Usaha pencegahan merupakan langkah yang harus dilakukan karena bila sudah terjadi jatuh pasti terjadi komplikasi, meskipun ringan tetap memberatkan. Menurut (Tinetti, 1992 dalam Boedhi, 2000) ada tiga usaha pokok untuk mencegah jatuh, antara lain:

6.1 Identifikasi faktor risiko

Pada stiap lansia perlu dilakukan pemeriksaan untuk mencari adanya faktor host (diri lansia) risiko jatuh, perlu dilakukan assesmen keadaan sensorik, neurologik, muskuloskeletal dan penyakit sistemik yang sering mendasari/menyebabkan jatuh.

6.2 Penilaian Keseimbangan dan gaya berjalan (gait)

Setiap lansia harus dievaluasi bagaimana keseimbangannya badan dalam melakukan gerakan pindah tempat, pindah posisi.

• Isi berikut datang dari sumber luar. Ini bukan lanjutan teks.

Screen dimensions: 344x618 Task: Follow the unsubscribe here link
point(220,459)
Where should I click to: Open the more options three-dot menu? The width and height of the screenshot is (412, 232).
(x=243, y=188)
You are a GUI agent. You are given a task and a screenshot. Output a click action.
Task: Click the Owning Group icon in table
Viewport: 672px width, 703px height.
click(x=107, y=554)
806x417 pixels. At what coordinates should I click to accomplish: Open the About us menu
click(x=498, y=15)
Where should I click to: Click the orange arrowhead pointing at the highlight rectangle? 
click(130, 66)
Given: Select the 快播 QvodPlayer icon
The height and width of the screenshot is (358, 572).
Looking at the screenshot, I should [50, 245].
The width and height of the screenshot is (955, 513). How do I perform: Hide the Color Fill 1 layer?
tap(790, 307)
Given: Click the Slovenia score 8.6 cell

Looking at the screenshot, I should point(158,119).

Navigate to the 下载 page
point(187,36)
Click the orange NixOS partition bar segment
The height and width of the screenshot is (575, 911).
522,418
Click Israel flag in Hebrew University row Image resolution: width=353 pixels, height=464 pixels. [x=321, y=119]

Penilaian postural sway (goyangan badan) sangat diperlukan untuk mencegah terjadinya jatuh pada

lansia. Bila goyangan badan pada saat berjalan sangat risiko jatuh, maka diperlukan bantuan latihan medik. Penilaian gaya berjalan (gait) juga harus dilakukan dengan cermat, apakah penderita menapakkan kakinya dengan baik, tidak mudah goyah, apakah penderita mengangkat kakinya dengan benar pada saat berjalan, apakah kekuatan obat ekstrimitas bawah penderita cukup untuk berjalan tanpa bantuan. Kesemuanya itu harus dikoreksi bila terdapat kelainan/penurunan.